Budget 2022 Review & Analysis, and Review of 2021 Economic Performance

JB’s Insight: Economic & Finance Issues

Summary

Background
Budget 2022 is the largest in Guyana’s history and the first to unlock the resources from the Natural Resource Fund (NRF). The massive $553B budget represents 30.1 per cent of 2021 real GDP, 62 per cent of Guyana’s pre-oil GDP (2018), and a 37 per cent increase over the previous fiscal year of 2021.
The budget was presented under the theme “steadfast against all challenges, resolute in building our one Guyana”.

Discussion and Analysis
Review of 2021 Performance
Real Gross Domestic Product (GDP) for 2021 is estimated to have grown by 20 per cent, while non-oil GDP is estimated to have grown by 4.6 per cent in 2021. Notably, this positive performance of the non-oil sector represents marked improvement as a result of the policies implemented through budget 2021. The non-oil economy contracted in 2020 owing to the five month’s elections saga coupled with the adverse impact to the economy by the COVID1-19 pandemic.


Sectorial Performance

In 2021, the agriculture, forestry and fishing sector contracted by approximately 10 per cent in 2021. This is largely due to reduced output in the sugar, rice and other crops subsector which was affected by the devastated floods in 2021.
Despite this, all the other sectors recorded improved performance over the period 2020 where the mining and quarrying sector grew by 27 per cent, the manufacturing sector grew by three per cent, the construction sector grew by 23 per cent and the services sector recorded 11 per cent growth over the corresponding period.

In 2021, the agriculture, fishing and forestry sector accounted for 14 per cent of GDP, while the mining and quarrying sector accounted for 51 per cent, the manufacturing sector accounted for three per cent, the construction sector accounted for five per cent and the services sector accounted for 24 per cent.


Inflation

Inflation rate in 2021 increased to approximately six per cent compared to 0.9 per cent in 2020. This outturn is largely on account of rising food prices driven by global supply chain disruption and rising shipping cost due to the economic impact of the global pandemic.
Budget 2022 contains fiscal measures to cushion inflationary pressures in 2022 such as the reduction in excise tax on fuel from 50 per cent to 35 per cent in February 2021 and from 35 per cent to 20 per cent in October 2021. In January 2022, a further reduction was implemented from 20 per cent to 10 per cent.
In addition, the extension of the freight cost adjustment to pre-pandemic levels, the allocation of $5 billion to meet cost of living interventions, and the increase in the income tax threshold from $65,000 to $75,000; altogether are geared towards cushioning inflationary pressures in 2022.


The Bank of Guyana total assets moved from a position of $259 billion in 2012 to approximately $500 billion by the end of 2021 or by 93 per cent, an average annual growth rate of 9.3 per cent.
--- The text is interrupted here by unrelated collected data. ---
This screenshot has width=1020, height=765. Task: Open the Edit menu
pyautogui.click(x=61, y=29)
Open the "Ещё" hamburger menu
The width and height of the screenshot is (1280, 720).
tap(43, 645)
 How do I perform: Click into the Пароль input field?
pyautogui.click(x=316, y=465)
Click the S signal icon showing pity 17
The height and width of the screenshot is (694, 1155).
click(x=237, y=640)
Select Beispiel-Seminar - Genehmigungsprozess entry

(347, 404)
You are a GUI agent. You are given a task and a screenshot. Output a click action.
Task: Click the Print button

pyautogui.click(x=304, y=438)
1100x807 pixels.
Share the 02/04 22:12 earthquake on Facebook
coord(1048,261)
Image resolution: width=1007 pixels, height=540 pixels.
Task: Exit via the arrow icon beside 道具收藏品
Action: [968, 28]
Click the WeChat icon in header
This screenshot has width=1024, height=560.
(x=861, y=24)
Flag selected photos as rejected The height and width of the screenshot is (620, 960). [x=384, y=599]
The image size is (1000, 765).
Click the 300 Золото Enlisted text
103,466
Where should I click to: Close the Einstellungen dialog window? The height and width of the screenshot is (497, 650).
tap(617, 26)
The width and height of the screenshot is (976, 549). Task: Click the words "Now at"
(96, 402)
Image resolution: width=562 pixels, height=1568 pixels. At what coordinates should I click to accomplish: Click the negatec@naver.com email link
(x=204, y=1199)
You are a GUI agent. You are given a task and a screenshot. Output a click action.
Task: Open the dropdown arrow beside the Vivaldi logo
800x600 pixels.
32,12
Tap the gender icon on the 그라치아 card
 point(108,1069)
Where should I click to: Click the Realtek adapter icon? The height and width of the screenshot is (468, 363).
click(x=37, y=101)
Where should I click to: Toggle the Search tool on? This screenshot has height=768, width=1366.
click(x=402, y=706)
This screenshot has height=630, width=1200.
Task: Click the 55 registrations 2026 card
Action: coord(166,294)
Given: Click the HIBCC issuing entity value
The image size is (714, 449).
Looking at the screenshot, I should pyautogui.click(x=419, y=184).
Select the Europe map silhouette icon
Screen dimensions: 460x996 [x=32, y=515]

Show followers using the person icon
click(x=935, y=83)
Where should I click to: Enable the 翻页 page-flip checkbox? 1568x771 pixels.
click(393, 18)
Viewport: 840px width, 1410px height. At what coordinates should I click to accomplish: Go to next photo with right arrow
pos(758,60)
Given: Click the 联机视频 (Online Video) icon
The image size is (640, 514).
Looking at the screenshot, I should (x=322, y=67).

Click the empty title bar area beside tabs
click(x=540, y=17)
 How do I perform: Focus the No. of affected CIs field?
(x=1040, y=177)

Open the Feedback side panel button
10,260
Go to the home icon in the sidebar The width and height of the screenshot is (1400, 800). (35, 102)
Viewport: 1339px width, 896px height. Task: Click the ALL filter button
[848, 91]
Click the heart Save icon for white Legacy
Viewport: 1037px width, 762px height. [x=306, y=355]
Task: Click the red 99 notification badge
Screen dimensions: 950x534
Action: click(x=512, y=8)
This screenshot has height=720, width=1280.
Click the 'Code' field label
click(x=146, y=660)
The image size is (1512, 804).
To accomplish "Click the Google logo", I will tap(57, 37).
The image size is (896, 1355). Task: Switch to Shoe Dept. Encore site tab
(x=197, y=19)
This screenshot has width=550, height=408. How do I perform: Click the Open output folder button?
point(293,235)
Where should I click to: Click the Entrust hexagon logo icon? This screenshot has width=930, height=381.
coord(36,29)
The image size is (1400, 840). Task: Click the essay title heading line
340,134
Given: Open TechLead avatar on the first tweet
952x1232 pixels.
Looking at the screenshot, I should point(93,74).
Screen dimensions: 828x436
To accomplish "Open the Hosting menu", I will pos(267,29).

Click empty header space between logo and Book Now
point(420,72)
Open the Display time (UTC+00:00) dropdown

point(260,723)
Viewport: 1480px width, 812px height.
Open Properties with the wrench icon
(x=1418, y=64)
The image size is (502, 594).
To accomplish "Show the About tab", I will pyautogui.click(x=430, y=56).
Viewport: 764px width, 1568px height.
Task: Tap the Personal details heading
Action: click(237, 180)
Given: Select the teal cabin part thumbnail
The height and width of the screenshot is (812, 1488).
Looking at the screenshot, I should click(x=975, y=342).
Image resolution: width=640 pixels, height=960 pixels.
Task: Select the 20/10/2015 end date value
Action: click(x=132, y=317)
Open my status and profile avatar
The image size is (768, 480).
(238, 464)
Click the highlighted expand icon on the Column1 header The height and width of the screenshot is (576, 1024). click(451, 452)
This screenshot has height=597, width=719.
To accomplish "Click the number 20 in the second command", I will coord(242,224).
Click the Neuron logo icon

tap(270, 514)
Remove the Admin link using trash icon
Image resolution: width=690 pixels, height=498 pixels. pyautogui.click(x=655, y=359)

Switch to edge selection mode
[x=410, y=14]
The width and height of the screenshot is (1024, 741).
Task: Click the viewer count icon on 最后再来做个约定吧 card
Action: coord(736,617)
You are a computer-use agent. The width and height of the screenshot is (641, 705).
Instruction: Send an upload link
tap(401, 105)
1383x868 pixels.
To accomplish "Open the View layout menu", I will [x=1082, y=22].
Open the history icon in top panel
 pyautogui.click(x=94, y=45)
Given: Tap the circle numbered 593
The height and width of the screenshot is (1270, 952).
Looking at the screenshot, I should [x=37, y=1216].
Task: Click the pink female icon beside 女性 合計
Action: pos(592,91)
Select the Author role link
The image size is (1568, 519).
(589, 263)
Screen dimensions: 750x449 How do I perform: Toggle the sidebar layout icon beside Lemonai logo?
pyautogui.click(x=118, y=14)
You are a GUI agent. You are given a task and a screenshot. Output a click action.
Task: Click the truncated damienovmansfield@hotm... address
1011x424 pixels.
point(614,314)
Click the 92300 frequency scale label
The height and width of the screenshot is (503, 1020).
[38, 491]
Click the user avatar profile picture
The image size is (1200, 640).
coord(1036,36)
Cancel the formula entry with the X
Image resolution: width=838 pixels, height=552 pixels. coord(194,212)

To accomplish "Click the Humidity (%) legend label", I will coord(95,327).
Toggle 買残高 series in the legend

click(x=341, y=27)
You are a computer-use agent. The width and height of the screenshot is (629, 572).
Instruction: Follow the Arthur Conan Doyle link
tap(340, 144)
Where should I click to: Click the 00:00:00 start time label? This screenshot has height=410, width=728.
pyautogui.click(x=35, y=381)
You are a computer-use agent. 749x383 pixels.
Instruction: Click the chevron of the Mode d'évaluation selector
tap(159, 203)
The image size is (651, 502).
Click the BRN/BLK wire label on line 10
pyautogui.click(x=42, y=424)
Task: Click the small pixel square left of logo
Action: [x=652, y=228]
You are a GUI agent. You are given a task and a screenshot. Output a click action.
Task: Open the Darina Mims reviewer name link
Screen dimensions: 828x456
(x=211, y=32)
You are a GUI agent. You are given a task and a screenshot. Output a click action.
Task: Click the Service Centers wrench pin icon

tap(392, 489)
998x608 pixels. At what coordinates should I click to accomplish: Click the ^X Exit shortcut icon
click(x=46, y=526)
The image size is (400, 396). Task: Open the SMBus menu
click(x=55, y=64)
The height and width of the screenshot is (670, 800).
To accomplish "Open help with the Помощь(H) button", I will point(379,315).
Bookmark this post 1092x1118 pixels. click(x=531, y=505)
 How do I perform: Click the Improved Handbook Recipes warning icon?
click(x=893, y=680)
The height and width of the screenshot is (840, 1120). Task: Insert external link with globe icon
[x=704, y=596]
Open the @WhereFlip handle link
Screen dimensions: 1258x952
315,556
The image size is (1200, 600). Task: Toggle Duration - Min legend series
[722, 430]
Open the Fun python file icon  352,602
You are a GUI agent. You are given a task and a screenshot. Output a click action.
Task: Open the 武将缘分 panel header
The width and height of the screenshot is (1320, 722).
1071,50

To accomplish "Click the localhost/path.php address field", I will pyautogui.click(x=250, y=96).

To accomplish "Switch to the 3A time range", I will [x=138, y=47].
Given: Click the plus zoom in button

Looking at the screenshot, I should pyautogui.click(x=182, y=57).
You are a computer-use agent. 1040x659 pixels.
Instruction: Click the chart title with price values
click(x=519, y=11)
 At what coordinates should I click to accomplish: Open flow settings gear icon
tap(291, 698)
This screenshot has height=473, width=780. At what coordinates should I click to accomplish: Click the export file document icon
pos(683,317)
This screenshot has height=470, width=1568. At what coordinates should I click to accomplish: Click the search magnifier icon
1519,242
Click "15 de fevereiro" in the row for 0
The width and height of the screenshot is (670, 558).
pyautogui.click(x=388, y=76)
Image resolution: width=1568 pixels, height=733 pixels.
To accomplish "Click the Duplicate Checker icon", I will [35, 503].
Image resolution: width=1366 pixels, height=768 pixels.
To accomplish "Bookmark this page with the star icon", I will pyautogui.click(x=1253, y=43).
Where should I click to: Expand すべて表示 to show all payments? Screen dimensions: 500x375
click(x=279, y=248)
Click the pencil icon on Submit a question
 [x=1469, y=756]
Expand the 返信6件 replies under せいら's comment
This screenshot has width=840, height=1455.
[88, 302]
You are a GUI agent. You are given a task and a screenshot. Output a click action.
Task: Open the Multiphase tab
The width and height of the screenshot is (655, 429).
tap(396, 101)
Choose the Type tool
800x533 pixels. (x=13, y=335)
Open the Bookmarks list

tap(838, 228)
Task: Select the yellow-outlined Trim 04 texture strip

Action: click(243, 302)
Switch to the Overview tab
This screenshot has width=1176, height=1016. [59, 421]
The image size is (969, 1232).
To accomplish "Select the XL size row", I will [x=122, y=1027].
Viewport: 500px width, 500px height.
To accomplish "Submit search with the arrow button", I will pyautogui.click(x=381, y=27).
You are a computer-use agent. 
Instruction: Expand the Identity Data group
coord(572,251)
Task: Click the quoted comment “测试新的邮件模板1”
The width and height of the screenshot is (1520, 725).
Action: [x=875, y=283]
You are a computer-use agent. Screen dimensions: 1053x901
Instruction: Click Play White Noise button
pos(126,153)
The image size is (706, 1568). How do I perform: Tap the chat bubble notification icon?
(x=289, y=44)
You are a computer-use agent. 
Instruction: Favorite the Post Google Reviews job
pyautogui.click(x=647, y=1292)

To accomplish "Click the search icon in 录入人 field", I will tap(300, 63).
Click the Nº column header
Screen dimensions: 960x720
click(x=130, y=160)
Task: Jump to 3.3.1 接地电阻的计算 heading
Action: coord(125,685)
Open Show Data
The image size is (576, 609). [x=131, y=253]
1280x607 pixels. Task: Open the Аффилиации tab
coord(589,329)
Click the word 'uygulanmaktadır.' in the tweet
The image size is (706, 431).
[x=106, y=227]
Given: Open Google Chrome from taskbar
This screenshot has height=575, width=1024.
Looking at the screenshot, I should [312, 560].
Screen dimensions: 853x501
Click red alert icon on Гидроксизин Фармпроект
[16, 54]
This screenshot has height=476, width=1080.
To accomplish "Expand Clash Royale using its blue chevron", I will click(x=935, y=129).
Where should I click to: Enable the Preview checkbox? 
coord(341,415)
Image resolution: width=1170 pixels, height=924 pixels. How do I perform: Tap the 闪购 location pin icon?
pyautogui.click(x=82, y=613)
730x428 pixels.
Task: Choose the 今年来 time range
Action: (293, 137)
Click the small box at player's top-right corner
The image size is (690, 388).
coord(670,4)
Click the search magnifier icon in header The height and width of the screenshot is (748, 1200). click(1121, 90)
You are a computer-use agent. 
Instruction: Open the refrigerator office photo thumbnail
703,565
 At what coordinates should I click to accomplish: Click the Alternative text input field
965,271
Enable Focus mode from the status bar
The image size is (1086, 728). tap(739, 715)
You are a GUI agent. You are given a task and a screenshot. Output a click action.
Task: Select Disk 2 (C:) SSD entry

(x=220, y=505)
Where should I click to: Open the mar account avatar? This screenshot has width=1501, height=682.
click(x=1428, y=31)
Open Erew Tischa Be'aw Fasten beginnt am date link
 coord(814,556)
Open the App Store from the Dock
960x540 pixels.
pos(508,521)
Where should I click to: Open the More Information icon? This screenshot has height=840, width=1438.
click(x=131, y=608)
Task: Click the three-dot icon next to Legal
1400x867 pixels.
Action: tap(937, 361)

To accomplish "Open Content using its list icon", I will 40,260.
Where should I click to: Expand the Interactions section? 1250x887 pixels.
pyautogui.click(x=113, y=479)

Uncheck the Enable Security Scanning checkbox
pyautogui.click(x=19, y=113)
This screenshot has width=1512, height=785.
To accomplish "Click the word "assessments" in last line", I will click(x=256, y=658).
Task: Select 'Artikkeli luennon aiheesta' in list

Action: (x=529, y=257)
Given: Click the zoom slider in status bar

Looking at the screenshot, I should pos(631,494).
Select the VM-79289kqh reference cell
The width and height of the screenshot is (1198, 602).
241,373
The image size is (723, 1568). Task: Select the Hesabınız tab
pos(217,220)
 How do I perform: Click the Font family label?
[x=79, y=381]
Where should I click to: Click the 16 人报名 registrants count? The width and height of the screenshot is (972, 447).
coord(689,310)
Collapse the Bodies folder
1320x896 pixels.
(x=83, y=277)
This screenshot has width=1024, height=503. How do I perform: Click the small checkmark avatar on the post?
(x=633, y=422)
During the same period, commercial banks total assets moved from $378 billion in 2012 to $709 billion by the end of 2021 or by 88 per cent, an average annual growth of 8.8 per cent.


Bank of Guyana International Reserve

Bank of Guyana International Reserve stood at US$751 million in 2013 and by the end of 2021, increased to US$811 million or by per cent. However, of interest to note though is that the international reserve position in 2013 represented almost five months import cover and up to 2016, the bank’s international reserve position represented about four months import cover – above the three months benchmark. This trend changed in 2018 when the bank’s international reserve position represented three months import cover and in 2019-2020, represented less than two months import cover. In 2021, the Bank of Guyana’s international reserve position improved relative to import cover, where in 2021 it represented just over three months import cover. This trend is expected to continue into 2022 onwards on account of increased oil production.

During the period 2013 – 2021, private sector loans and advances moved from $128 billion to $191 billion by the end of 2021 or by 49 per cent. During this period, it was observed that the highest growth rate for private sector loans and advances was recorded in 2014 of 14 per cent. In 2014, with a handicapped minority government, growth was more or less stagnated, generally; loans and advances grew by seven per cent and four per cent in 2014 and 2015 respectively. In 2017 and 2018, the growth rate for loans and advances recorded were a measly one per cent. It should be mentioned that this period was characterised as a paradigm shift in the underlying philosophy of public policy by the Administration at that time. To this end, the public policies pursued arguably inhibited private sector growth, inter alia, increasing the cost of doing business and the implementation of a web of burdensome tax measures. In 2018 and 2019, credit to the private sector started to recover with a four per cent growth in 2018 and 10 per cent growth in 2019 – largely owing to increased activities in the oil and gas sector. This trend was short-lived in 2020 when growth fell to two per cent on account of the pro-longed political impasse in that year coupled with the impact of the COVID-19 pandemic. Despite this, with a shift in the public policy philosophy once again to a more business friendly environment, credit to the private sector recorded its highest growth rate in 2021 of 13 per cent since 2013.